Not satisfied with the changes announced Thursday by Prime Minister Mohamed Ghannouchi, protestors from Sidi Bouzid and other rural areas who have been marching in the Kasbah for a week started a new protest Friday (January 28th) that ended in a clash with security forces.
The Kasbah protest began after the “Caravan of Liberation” arrived to object to the presence of former regime members in Tunisia’s National Unity Government. Demonstrators and civil society groups raised questions about police conduct in breaking up the rally.
“Our protest was peaceful and civilised and it was characterised by the existence of panel discussions to make the protestors aware,” said Walide Ghazzouni, a member of the supervisory committee for the caravan.
“After the recent ministerial modification we were contacted by some parties in order to find a new way to connect with the government by appointing a representative from each region, and we demanded a 24-hour time limit and we had it by order of Mohamed Ghannouchi, but on the same day protestors were subjected to brutal repression by the militia of the political police after the withdrawal of the army, which was ensuring our security,” Ghazzouni said about the Friday events.

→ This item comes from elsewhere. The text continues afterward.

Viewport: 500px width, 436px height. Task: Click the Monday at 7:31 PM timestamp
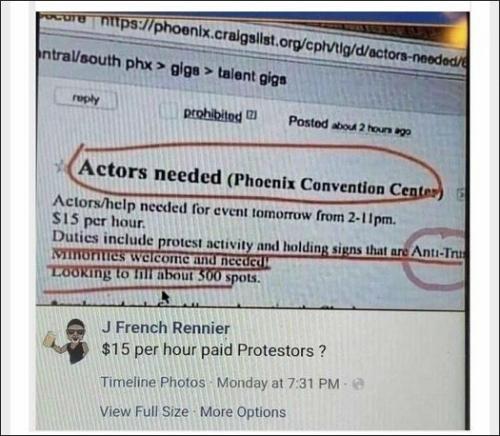(x=278, y=383)
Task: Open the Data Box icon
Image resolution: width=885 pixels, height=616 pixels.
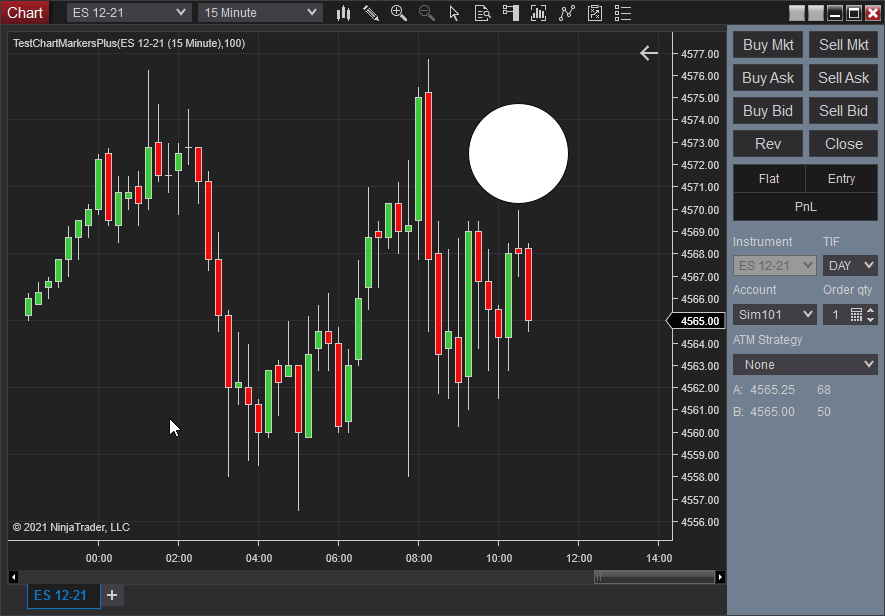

He added, “These blatant attacks have set us back and made us lose confidence and trust that we were going to grant to the provisional government.”
The interior ministry, however, disputed the protestor’s version of events. In a statement released to TAP, the ministry said security forces moved to “remove barriers at the Kasbah Square, in response to the call of the local inhabitants, tradesmen and craftsmen, who had reported the damage and inconvenience they suffered as a result of the difficulty of traffic and movement between the Souks of the Medina and the Bab Bnet and 9 April avenues”.
“When fulfilling their mission, security officers were attacked by surprise by some of the protestors, who were observing a sit-in at the Kasbah Square and who thought that the operation of permutation of the police and easing of traffic aimed to attack them,” the statement continued.
The interior ministry said officers were working in “the interests of tradesmen, workers and inhabitants of the area” and acted “in self-defence” when firing teargas at protestors.
“I attended with others from human rights organisations to examine what happened, and we found traces of use of violence such as batons and lethal weapons and dogs to intimidate the protesters by the forces of the political police. And it is natural for the protesters to use stone for self-defence,” said Siham Bensedrine of the National Council of Freedoms.
She added, “It is obvious that the power is not equal between the two sides, causing protesters to be wounded and injured, where 22 individuals were unjustly arrested and accused of looting.”
“We are not against security and the security men in Tunisia because they keep the country and people safe, but we are against such repressive apparatuses and political police, especially those that always consider the Tunisian street as their private property,” Bensedrine said.
In an interview with Nessma TV, the interior minister said he would hold accountable the security officers who contributed to the suppression of the protesters.
“I have come here with a group of friends to protest and communicate our demands of social rights that we were denied previously,” Wadi Hammouda, a protestor from Sidi Bouzid, told Magharebia. He added, “I have nothing to do with the government and I am not interested in it, what concerns me is work and decent living.”
Salim Hassine, a professor and one of the protesters, told Magharebia that he considered the continued presence of Prime Minister Ghannouchi at the head of the government an extension of the former regime.
“We have noticed the presence of militias out of their uniforms, beating with batons and looting, and this is what made us lose confidence completely in this provisional government after a glimmer of hope to find ways to negotiate and therefore, we will continue our protests in every way,” Hassine said.
Lasaad, who is a young lawyer, said to Magharebia, “What is happening today is a resistance to the Ben Ali regime and his apparatuses of repression towards the revolution that seeks freedom and dignity. Today we see a state within a state, controlling in parallel with the real state and the interim government.”
Many of the traders around the Kasbah, however, were eager to return to work.
“We’re nearly bankrupt. They stopped all our business,” said shop owner Ahmed Oueslati, who chased down protesters with a metal pole.
“We want stability. We have a transitional government now. We are against chaos. These people want everything to change in a day,” he said to Reuters.
As for the protestors, they plan a return march from Tunis to Sidi Bouzid on Sunday in order to thank the people who began the revolution.